All sports have their championships, their seasonal winners and their trophies. They all have some sort of playoff to determine who the best of the best is. They take the players or drivers who fought all season to be at their finest, put them into position to try for the number one ranking, or division leader, and make the top ones battle until there is only one winner. And that winner is deemed “champion”.
Most sports have a big celebration at the end of the last game, confetti is thrown, loud music is blaring, and some city or person gets bragging rights for a whole year. Tired, sweaty, worn out players cry and laugh at the same time. Visions of their hard work throughout the year flash before their eyes. And then what happens?
Some bozo in a suit is holding a trophy and hands it to the OWNER of the team!
Yes, that’s right. In most sports, the owner gets a brand new, shiny trophy to do whatever he feels like doing with it.

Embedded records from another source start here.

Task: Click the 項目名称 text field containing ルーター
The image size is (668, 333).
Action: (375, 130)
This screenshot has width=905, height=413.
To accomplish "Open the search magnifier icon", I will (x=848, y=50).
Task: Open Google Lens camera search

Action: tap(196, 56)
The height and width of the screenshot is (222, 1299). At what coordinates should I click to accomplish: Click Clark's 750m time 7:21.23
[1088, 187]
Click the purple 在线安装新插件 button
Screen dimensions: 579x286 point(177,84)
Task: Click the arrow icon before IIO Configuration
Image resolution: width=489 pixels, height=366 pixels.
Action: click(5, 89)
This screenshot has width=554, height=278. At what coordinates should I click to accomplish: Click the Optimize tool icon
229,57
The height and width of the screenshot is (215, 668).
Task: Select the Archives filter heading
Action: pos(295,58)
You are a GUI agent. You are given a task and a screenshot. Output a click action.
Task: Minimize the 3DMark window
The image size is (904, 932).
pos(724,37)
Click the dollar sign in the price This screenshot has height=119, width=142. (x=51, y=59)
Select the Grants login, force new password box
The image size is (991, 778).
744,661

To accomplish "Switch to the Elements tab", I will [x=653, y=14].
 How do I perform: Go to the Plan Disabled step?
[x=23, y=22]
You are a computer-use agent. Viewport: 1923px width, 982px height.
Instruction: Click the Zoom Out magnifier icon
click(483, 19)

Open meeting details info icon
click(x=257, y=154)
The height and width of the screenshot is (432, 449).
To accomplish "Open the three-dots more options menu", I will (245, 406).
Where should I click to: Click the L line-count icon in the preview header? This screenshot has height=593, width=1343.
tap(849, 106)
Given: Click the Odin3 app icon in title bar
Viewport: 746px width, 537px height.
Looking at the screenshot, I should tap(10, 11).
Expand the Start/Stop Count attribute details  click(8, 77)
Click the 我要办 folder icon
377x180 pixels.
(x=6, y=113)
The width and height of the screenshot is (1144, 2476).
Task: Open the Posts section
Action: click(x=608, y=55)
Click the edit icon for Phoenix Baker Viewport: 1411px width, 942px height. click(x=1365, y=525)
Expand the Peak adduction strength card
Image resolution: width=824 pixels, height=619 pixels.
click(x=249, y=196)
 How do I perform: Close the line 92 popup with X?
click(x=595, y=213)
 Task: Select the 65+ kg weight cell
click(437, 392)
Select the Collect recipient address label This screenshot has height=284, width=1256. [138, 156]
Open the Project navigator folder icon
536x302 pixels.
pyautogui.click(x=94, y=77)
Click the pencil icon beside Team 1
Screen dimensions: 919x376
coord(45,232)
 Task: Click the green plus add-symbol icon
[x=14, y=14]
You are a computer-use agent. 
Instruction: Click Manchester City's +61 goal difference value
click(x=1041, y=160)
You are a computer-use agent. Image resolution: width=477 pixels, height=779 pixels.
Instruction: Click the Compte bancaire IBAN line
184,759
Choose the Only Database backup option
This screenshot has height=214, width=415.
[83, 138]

Take it home, put it next to little Timmy’s Fifth Grade Spelling Bee ribbon.
But one sport, honors the people who EARN the championship. Hockey. The Stanley Cup belongs to no man or woman. It belongs to all who have won it, past, present and for the future. Once won, the winning team chooses whose names belong forever etched on the Rings of Glory. For this trophy is for the commoner. There is only one, and it has been through a lot.
It has been kicked into a canal, left on a sidewalk in a snow bank, had babies baptized in it, served as a flowerpot and been at the bottom of swimming pools. And it wouldn’t want it any other way. It has names no one knows and names no one could forget on it. It even has a sad reminder etched on there for our ancestors to see: “2004-05 SEASON NOT PLAYED”.
So when that last game is played, and you see the two lines of players, skating single file, shaking hands with each other; tears of joy and sadness fill their eyes; some with angry looks, some with smiles, remember this:
There will still be a bozo in a suit holding a trophy, but he hands it to a player, a captain of his team, because it is his, and no one can ever take it from him.